[Start of Attachment]

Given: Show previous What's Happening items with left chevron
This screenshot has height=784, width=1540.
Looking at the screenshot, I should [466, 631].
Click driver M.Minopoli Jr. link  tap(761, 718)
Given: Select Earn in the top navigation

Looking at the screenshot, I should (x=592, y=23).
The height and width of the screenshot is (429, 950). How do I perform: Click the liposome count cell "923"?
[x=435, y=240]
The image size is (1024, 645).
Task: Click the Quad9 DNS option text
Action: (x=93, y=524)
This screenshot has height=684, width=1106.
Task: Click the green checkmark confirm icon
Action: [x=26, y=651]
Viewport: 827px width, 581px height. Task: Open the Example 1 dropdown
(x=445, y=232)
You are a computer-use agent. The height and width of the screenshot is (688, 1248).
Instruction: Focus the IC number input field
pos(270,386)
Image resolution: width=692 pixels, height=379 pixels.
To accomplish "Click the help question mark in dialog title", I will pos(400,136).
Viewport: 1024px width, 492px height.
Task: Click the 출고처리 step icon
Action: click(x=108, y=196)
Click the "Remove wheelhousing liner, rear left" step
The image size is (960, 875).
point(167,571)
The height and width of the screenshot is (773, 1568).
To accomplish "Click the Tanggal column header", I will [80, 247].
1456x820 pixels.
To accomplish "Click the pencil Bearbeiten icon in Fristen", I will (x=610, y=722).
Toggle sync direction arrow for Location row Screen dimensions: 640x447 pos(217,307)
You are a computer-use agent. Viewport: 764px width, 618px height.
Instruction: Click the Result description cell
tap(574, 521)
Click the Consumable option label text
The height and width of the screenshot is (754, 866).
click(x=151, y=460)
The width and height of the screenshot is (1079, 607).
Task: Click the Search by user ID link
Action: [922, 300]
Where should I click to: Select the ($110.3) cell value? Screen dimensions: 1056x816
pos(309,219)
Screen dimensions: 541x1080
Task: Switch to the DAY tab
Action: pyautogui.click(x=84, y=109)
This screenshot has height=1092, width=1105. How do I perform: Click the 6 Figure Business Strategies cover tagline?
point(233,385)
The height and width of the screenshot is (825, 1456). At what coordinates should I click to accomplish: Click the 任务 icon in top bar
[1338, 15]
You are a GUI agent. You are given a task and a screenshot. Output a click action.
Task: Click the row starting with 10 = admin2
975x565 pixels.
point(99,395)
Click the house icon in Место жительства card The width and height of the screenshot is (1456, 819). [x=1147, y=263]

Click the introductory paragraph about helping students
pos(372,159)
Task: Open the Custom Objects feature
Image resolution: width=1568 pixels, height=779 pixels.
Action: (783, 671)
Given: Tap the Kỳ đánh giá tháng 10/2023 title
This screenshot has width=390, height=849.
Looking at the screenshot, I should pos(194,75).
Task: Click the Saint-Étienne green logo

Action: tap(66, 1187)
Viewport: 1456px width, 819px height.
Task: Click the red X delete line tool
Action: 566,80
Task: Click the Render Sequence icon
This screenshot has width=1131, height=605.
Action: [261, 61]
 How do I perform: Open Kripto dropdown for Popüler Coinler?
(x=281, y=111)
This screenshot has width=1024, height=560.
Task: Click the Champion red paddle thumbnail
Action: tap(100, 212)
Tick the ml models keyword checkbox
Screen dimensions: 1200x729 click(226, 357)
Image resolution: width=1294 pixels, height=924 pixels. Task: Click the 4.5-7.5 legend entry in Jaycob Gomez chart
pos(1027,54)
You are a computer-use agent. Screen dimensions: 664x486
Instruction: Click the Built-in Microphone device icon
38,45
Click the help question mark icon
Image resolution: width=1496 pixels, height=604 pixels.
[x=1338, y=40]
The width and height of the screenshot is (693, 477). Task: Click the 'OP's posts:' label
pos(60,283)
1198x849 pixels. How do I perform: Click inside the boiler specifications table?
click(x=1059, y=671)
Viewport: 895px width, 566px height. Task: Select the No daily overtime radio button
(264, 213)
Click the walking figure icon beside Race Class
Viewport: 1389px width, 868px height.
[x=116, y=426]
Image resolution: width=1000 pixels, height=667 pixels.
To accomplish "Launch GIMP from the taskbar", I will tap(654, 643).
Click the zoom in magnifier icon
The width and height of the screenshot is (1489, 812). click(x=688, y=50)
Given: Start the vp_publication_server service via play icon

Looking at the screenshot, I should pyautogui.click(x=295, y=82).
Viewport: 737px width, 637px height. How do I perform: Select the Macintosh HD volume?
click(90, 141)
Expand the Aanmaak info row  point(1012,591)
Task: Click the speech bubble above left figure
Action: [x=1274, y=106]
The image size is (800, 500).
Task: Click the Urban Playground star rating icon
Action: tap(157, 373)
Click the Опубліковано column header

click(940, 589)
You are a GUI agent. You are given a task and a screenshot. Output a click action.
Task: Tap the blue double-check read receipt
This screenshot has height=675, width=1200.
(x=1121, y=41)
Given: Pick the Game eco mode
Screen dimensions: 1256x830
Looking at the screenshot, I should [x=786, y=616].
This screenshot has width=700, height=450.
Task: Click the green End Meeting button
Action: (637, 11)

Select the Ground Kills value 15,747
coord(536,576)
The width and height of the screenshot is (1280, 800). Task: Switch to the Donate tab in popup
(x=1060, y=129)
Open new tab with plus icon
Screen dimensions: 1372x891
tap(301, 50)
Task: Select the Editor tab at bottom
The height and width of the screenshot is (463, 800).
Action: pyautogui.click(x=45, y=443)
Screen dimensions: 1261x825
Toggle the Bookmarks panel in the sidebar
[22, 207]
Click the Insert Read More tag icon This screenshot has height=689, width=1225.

[End of Attachment]

● What to produce: The records above are to be written out again word for word.

● Answer section:
Given: Show previous What's Happening items with left chevron
This screenshot has height=784, width=1540.
Looking at the screenshot, I should [466, 631].
Click driver M.Minopoli Jr. link  tap(761, 718)
Given: Select Earn in the top navigation

Looking at the screenshot, I should (x=592, y=23).
The height and width of the screenshot is (429, 950). How do I perform: Click the liposome count cell "923"?
[x=435, y=240]
The image size is (1024, 645).
Task: Click the Quad9 DNS option text
Action: (x=93, y=524)
This screenshot has height=684, width=1106.
Task: Click the green checkmark confirm icon
Action: [x=26, y=651]
Viewport: 827px width, 581px height. Task: Open the Example 1 dropdown
(x=445, y=232)
You are a computer-use agent. The height and width of the screenshot is (688, 1248).
Instruction: Focus the IC number input field
pos(270,386)
Image resolution: width=692 pixels, height=379 pixels.
To accomplish "Click the help question mark in dialog title", I will pos(400,136).
Viewport: 1024px width, 492px height.
Task: Click the 출고처리 step icon
Action: click(x=108, y=196)
Click the "Remove wheelhousing liner, rear left" step
The image size is (960, 875).
point(167,571)
The height and width of the screenshot is (773, 1568).
To accomplish "Click the Tanggal column header", I will [80, 247].
1456x820 pixels.
To accomplish "Click the pencil Bearbeiten icon in Fristen", I will (x=610, y=722).
Toggle sync direction arrow for Location row Screen dimensions: 640x447 pos(217,307)
You are a computer-use agent. Viewport: 764px width, 618px height.
Instruction: Click the Result description cell
tap(574, 521)
Click the Consumable option label text
The height and width of the screenshot is (754, 866).
click(x=151, y=460)
The width and height of the screenshot is (1079, 607).
Task: Click the Search by user ID link
Action: [922, 300]
Where should I click to: Select the ($110.3) cell value? Screen dimensions: 1056x816
pos(309,219)
Screen dimensions: 541x1080
Task: Switch to the DAY tab
Action: pyautogui.click(x=84, y=109)
This screenshot has height=1092, width=1105. How do I perform: Click the 6 Figure Business Strategies cover tagline?
point(233,385)
The height and width of the screenshot is (825, 1456). At what coordinates should I click to accomplish: Click the 任务 icon in top bar
[1338, 15]
You are a GUI agent. You are given a task and a screenshot. Output a click action.
Task: Click the row starting with 10 = admin2
975x565 pixels.
point(99,395)
Click the house icon in Место жительства card The width and height of the screenshot is (1456, 819). [x=1147, y=263]

Click the introductory paragraph about helping students
pos(372,159)
Task: Open the Custom Objects feature
Image resolution: width=1568 pixels, height=779 pixels.
Action: (783, 671)
Given: Tap the Kỳ đánh giá tháng 10/2023 title
This screenshot has width=390, height=849.
Looking at the screenshot, I should pos(194,75).
Task: Click the Saint-Étienne green logo

Action: tap(66, 1187)
Viewport: 1456px width, 819px height.
Task: Click the red X delete line tool
Action: 566,80
Task: Click the Render Sequence icon
This screenshot has width=1131, height=605.
Action: [261, 61]
 How do I perform: Open Kripto dropdown for Popüler Coinler?
(x=281, y=111)
This screenshot has width=1024, height=560.
Task: Click the Champion red paddle thumbnail
Action: tap(100, 212)
Tick the ml models keyword checkbox
Screen dimensions: 1200x729 click(226, 357)
Image resolution: width=1294 pixels, height=924 pixels. Task: Click the 4.5-7.5 legend entry in Jaycob Gomez chart
pos(1027,54)
You are a computer-use agent. Screen dimensions: 664x486
Instruction: Click the Built-in Microphone device icon
38,45
Click the help question mark icon
Image resolution: width=1496 pixels, height=604 pixels.
[x=1338, y=40]
The width and height of the screenshot is (693, 477). Task: Click the 'OP's posts:' label
pos(60,283)
1198x849 pixels. How do I perform: Click inside the boiler specifications table?
click(x=1059, y=671)
Viewport: 895px width, 566px height. Task: Select the No daily overtime radio button
(264, 213)
Click the walking figure icon beside Race Class
Viewport: 1389px width, 868px height.
[x=116, y=426]
Image resolution: width=1000 pixels, height=667 pixels.
To accomplish "Launch GIMP from the taskbar", I will tap(654, 643).
Click the zoom in magnifier icon
The width and height of the screenshot is (1489, 812). click(x=688, y=50)
Given: Start the vp_publication_server service via play icon

Looking at the screenshot, I should pyautogui.click(x=295, y=82).
Viewport: 737px width, 637px height. How do I perform: Select the Macintosh HD volume?
click(90, 141)
Expand the Aanmaak info row  point(1012,591)
Task: Click the speech bubble above left figure
Action: [x=1274, y=106]
The image size is (800, 500).
Task: Click the Urban Playground star rating icon
Action: tap(157, 373)
Click the Опубліковано column header

click(940, 589)
You are a GUI agent. You are given a task and a screenshot. Output a click action.
Task: Tap the blue double-check read receipt
This screenshot has height=675, width=1200.
(x=1121, y=41)
Given: Pick the Game eco mode
Screen dimensions: 1256x830
Looking at the screenshot, I should [x=786, y=616].
This screenshot has width=700, height=450.
Task: Click the green End Meeting button
Action: (637, 11)

Select the Ground Kills value 15,747
coord(536,576)
The width and height of the screenshot is (1280, 800). Task: Switch to the Donate tab in popup
(x=1060, y=129)
Open new tab with plus icon
Screen dimensions: 1372x891
tap(301, 50)
Task: Select the Editor tab at bottom
The height and width of the screenshot is (463, 800).
Action: pyautogui.click(x=45, y=443)
Screen dimensions: 1261x825
Toggle the Bookmarks panel in the sidebar
[22, 207]
Click the Insert Read More tag icon This screenshot has height=689, width=1225.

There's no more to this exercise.